Urban appeal: denver's city center remains option for homebuyers.

AuthorSchwab, Robert

Chris Frampton Stands in the wind on the Millennium Bridge, connecting the LoDo end 16th Street Mall to Denver's River-from park on the South Platte. Last year at this time he was in Austin, Texas, selling residential lots on a Jack Nicklaus signature golf course. But Framptons father's business partner, Mark Smith, called him to ask if he would take over selling East West Partners of Denver's condo project, the company's first development of its large property in the Central Platte Valley off Downtown Denver. Frampton took the offer and now says he is selling "the coolest project in the country."

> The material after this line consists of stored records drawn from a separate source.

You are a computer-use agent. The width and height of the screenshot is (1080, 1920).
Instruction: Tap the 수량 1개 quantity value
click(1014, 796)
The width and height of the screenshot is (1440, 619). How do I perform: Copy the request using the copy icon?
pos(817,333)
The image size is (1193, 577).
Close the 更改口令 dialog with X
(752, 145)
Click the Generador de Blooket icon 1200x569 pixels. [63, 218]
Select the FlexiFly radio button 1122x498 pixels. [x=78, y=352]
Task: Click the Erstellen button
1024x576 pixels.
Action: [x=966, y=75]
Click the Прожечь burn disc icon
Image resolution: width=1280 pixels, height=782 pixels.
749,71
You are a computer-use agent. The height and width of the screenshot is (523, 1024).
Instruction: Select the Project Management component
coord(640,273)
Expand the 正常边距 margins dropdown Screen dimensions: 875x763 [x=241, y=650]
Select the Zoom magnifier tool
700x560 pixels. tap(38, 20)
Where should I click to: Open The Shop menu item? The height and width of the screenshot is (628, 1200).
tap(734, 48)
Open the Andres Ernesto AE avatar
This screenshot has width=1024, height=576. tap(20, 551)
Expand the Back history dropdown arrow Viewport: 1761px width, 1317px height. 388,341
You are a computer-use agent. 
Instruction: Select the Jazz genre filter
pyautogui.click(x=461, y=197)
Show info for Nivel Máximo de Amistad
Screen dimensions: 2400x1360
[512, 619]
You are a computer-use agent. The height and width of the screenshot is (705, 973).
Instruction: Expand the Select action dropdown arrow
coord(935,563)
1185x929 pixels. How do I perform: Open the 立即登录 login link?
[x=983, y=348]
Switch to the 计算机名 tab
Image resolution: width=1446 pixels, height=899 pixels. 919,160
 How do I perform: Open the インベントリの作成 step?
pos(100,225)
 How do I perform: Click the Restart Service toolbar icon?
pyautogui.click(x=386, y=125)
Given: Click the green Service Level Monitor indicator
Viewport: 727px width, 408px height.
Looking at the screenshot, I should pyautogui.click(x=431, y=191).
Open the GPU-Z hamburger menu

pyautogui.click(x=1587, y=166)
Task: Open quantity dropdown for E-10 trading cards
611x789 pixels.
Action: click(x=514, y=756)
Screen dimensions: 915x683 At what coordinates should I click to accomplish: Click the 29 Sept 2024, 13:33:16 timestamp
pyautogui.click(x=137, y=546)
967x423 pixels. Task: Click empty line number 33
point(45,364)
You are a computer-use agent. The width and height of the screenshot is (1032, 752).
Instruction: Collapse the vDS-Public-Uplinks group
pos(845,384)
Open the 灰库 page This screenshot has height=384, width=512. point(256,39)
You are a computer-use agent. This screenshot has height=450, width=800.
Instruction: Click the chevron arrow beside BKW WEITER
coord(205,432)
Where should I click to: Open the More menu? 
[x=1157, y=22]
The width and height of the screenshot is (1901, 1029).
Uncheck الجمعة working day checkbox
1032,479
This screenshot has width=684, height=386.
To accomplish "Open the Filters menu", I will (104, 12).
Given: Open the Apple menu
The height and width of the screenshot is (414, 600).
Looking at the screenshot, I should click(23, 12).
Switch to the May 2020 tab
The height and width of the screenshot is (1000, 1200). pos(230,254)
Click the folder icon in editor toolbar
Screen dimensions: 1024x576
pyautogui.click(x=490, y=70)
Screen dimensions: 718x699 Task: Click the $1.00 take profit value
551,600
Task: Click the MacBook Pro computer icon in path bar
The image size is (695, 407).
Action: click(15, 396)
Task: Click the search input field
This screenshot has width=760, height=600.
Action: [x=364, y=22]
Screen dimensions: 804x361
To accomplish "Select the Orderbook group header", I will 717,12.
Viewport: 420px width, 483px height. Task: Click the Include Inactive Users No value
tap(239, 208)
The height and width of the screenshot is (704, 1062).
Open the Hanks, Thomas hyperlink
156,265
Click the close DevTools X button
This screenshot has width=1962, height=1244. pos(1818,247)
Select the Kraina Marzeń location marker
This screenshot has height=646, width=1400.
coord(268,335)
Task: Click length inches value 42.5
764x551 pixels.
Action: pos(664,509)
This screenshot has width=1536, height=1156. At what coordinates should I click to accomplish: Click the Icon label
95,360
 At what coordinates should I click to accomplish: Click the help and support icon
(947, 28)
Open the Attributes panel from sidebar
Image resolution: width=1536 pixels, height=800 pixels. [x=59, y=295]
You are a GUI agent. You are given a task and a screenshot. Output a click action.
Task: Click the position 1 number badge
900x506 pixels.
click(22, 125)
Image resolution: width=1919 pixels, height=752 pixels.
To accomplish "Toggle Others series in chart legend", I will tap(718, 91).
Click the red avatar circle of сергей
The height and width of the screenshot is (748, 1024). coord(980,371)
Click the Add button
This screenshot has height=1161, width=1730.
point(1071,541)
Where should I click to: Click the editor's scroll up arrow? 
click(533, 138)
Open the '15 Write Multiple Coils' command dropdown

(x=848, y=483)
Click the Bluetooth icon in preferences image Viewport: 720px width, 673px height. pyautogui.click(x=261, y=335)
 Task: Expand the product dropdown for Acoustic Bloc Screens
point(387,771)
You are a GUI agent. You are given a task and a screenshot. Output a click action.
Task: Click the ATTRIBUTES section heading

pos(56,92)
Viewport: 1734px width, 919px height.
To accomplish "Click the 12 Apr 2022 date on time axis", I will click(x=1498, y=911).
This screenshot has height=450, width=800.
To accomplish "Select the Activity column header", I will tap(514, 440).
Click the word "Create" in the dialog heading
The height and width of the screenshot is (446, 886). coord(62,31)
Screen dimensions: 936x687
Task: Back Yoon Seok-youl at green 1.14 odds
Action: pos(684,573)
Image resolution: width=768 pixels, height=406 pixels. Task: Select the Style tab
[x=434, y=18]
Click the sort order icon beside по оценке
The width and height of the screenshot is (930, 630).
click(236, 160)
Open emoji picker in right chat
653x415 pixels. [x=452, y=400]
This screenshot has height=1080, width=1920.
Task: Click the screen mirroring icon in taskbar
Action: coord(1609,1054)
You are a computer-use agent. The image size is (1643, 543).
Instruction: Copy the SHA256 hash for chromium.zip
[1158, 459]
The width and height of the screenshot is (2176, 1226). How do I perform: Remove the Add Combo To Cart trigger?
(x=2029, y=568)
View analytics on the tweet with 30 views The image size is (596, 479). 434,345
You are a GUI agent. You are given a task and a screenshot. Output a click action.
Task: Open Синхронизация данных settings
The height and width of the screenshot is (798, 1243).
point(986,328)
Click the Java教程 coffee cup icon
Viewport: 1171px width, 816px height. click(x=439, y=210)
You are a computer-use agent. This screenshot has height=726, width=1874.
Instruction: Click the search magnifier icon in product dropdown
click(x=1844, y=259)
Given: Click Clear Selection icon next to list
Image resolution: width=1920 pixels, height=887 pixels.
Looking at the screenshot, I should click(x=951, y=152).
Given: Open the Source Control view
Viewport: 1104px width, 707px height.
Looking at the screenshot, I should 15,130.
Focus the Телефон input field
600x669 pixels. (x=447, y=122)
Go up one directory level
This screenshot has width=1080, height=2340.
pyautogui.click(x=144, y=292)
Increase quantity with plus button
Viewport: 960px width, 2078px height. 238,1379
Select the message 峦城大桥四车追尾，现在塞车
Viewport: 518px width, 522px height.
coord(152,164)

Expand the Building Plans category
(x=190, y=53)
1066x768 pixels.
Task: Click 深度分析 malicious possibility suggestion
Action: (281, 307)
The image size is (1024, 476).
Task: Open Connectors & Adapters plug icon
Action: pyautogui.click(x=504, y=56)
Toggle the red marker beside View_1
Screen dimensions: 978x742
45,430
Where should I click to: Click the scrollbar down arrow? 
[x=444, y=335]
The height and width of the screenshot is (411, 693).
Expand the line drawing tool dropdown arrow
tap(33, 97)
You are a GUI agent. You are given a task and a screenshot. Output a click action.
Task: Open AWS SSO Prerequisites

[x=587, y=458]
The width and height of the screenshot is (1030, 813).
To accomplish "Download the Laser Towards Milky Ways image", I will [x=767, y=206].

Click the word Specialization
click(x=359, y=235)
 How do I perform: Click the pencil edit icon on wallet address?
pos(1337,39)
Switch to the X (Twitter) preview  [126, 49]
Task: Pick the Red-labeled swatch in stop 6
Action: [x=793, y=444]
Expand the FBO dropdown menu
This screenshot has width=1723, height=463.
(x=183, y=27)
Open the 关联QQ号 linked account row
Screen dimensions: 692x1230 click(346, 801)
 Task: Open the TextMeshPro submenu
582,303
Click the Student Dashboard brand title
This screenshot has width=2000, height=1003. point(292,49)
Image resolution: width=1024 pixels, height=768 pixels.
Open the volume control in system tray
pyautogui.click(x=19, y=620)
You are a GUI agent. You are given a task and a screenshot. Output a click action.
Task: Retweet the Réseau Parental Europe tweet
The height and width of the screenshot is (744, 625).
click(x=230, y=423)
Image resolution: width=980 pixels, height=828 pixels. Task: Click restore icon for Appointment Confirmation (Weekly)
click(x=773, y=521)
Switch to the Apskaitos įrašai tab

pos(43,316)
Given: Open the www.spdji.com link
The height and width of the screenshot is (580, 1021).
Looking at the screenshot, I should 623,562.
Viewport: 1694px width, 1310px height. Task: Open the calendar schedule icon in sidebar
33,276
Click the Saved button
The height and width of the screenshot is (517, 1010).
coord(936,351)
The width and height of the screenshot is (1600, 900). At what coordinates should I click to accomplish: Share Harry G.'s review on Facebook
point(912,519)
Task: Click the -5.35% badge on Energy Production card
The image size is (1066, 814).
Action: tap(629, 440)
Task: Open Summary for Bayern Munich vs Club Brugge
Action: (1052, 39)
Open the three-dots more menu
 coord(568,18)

But standing on the $9 million bridge, with a silver mast tilted through the middle of it, Frampton is surrounded by something else he has gotten himself into. From the Highland neighborhood to the northwest, to the Golden Triangle south and east, plans for more than 7,000 residential units -- condos, apartments and town homes -- have been announced by a variety of developers. It's Denver's entry into the hottest national trend in real estate: urban-centered living. At East West Partners and other residential properties near Downtown, wealthy people who own homes in the mountains are now buying or renting second homes in the city to be closer to the concert and sports venues, museums, galleries and restaurants that make a city's national and international reputation.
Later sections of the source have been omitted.